[Start of section]
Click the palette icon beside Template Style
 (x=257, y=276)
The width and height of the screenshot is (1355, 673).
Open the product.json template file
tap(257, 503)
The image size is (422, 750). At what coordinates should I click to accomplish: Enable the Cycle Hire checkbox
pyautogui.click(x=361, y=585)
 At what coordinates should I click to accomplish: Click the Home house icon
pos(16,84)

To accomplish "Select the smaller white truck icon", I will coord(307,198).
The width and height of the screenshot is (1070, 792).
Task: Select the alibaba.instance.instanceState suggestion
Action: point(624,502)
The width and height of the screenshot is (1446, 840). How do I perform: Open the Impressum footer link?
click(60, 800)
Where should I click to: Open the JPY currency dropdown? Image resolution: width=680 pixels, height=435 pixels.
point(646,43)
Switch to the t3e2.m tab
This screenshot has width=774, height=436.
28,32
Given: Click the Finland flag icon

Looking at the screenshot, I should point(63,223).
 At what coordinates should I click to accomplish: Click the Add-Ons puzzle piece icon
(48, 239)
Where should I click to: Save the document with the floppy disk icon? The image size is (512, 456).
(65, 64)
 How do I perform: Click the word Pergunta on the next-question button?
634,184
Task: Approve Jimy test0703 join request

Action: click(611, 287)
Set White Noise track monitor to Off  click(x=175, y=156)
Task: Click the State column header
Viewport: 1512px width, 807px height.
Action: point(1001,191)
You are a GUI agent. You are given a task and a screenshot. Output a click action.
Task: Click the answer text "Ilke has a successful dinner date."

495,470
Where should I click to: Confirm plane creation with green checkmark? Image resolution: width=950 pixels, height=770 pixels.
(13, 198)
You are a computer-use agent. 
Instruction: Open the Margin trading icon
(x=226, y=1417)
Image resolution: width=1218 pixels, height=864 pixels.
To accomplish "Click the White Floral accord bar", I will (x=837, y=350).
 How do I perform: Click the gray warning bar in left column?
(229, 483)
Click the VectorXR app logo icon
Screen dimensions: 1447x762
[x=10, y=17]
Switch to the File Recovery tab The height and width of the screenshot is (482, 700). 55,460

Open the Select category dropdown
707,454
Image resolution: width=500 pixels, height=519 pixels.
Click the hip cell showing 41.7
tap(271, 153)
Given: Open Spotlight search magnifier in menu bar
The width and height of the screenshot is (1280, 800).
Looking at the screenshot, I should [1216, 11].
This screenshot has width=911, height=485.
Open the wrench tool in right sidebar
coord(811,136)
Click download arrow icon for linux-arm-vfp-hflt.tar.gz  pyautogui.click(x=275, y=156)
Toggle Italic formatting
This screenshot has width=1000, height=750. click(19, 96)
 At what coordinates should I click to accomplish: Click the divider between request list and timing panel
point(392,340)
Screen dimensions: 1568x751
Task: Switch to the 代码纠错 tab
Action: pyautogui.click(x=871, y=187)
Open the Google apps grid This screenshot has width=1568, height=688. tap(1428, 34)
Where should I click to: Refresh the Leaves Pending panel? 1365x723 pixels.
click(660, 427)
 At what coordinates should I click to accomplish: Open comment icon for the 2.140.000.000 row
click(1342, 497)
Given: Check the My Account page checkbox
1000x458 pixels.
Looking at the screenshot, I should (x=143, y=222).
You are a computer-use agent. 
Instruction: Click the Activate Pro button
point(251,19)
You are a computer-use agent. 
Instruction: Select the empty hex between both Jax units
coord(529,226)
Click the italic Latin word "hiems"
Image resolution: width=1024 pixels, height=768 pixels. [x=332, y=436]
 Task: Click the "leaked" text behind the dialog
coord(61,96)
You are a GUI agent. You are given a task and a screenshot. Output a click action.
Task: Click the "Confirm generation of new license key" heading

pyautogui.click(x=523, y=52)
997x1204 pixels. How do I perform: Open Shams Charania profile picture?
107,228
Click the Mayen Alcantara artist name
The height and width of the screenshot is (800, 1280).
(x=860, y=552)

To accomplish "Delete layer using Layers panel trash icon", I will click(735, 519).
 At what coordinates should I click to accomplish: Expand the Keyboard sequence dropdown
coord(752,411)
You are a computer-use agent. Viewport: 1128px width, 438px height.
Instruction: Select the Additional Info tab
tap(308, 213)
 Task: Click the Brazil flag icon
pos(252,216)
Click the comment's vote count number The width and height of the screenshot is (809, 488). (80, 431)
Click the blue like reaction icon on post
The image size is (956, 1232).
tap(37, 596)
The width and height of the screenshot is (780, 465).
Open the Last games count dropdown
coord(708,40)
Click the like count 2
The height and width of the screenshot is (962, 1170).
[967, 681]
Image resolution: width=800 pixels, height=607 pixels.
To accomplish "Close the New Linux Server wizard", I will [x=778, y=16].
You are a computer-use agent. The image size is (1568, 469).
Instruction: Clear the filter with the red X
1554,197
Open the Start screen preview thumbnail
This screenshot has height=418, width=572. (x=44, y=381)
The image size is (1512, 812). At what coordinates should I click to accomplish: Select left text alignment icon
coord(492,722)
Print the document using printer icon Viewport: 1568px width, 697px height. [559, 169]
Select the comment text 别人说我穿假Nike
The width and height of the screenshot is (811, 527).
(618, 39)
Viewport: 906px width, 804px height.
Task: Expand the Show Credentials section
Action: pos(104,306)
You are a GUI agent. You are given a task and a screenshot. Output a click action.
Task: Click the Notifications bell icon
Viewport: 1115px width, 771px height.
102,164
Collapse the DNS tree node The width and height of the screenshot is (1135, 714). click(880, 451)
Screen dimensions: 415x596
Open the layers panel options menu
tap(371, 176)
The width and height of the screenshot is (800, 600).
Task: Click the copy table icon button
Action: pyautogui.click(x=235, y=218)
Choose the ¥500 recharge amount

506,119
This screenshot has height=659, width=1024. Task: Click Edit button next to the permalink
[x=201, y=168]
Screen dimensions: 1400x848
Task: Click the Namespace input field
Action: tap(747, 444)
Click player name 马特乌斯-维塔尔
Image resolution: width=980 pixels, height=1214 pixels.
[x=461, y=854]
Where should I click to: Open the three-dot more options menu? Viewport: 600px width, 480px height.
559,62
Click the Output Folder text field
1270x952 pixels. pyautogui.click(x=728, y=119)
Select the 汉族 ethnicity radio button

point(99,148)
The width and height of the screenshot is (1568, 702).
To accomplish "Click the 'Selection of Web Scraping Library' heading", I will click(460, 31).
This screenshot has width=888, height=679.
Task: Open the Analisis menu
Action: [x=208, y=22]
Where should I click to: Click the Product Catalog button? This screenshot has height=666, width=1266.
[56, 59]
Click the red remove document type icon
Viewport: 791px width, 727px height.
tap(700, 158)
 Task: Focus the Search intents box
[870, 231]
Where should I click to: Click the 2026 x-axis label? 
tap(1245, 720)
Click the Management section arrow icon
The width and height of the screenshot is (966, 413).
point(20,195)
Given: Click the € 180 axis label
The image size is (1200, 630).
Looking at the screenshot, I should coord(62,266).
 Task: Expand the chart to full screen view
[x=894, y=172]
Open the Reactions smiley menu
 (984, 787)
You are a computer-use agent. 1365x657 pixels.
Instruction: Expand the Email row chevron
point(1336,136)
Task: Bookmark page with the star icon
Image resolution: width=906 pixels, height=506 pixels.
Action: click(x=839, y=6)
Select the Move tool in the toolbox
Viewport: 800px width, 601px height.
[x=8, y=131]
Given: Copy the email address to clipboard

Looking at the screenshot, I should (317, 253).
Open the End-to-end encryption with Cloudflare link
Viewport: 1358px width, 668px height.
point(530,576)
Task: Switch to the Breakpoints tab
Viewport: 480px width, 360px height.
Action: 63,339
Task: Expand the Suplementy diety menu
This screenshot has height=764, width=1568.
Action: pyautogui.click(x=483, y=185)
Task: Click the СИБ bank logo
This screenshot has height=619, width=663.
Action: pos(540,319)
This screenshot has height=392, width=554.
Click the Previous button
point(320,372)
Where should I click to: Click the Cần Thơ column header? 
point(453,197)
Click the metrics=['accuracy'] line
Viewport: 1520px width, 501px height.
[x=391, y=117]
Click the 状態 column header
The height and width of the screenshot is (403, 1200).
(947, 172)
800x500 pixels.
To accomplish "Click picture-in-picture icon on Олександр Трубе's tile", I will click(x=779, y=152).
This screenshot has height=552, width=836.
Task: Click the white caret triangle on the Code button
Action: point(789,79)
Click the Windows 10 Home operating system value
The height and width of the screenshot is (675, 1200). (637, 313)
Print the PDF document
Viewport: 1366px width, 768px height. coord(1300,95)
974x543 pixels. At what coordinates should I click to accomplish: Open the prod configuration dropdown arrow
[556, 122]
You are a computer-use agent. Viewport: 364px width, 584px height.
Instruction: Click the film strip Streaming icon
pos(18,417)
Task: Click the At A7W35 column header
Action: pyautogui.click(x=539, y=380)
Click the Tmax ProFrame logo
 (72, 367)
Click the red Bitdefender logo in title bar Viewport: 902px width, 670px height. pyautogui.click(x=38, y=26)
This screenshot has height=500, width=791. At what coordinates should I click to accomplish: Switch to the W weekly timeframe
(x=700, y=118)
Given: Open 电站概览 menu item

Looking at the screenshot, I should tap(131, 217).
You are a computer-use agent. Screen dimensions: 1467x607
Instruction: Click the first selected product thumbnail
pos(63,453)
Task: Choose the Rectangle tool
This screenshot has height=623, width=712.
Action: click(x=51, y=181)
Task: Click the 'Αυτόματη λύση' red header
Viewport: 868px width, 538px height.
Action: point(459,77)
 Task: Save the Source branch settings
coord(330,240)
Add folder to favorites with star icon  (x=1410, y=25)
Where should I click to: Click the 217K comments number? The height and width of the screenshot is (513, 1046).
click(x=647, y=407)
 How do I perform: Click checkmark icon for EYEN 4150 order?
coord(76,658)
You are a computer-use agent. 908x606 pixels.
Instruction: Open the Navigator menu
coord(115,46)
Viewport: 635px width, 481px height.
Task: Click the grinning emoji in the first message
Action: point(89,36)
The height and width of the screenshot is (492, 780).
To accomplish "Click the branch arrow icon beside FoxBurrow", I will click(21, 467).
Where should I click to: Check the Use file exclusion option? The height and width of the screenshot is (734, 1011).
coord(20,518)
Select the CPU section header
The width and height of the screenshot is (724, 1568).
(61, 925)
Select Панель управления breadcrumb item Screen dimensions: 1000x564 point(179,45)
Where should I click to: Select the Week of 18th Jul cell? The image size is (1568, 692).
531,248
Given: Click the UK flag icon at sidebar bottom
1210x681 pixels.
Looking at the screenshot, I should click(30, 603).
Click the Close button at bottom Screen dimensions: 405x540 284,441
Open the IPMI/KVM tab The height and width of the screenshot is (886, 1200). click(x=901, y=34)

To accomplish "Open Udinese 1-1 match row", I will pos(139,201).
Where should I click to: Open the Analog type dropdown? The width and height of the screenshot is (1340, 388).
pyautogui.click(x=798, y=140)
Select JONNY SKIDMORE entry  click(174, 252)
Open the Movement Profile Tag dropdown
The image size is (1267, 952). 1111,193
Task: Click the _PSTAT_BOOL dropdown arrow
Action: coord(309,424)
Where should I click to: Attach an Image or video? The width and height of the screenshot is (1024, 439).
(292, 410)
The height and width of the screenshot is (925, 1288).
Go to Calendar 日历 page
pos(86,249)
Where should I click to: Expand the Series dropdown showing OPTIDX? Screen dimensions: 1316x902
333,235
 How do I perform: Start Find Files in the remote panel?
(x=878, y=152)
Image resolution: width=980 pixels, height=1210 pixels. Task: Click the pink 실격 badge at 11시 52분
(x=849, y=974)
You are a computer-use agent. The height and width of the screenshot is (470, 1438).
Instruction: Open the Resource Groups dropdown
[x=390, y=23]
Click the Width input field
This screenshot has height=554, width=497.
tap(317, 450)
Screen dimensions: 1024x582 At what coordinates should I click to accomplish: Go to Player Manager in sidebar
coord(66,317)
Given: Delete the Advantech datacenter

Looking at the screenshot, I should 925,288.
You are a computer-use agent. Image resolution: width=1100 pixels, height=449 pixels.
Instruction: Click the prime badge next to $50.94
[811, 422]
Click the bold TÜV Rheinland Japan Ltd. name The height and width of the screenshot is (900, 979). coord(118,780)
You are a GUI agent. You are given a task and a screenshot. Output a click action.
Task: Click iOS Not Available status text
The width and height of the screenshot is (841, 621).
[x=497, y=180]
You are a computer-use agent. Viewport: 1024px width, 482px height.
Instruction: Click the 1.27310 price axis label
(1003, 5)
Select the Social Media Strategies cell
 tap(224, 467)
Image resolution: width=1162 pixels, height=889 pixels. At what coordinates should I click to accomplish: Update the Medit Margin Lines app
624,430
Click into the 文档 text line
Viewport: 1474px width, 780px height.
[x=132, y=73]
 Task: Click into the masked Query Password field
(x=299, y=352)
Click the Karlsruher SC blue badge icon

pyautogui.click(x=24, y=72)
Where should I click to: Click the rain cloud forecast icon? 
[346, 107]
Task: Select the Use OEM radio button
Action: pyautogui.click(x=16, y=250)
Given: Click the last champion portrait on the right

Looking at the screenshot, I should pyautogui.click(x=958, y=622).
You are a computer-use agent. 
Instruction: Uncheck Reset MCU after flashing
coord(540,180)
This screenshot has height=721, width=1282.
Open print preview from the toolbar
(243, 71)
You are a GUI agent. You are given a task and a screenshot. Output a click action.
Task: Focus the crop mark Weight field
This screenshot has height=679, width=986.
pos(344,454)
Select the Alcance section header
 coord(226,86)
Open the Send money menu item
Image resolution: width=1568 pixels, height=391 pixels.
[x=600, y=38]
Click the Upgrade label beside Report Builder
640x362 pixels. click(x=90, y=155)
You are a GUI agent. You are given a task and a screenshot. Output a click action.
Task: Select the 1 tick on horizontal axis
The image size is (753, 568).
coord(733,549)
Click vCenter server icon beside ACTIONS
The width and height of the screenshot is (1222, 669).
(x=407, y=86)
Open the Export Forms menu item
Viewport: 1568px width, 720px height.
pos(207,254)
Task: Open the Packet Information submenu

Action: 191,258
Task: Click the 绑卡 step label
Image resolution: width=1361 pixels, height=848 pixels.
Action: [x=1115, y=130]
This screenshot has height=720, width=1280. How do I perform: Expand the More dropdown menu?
[End of section]
## What is expected
Filter the listing down to the lines holding the word "using", and return those.

## Answer to the exercise
To accomplish "Delete layer using Layers panel trash icon", I will click(735, 519).
Print the document using printer icon Viewport: 1568px width, 697px height. [559, 169]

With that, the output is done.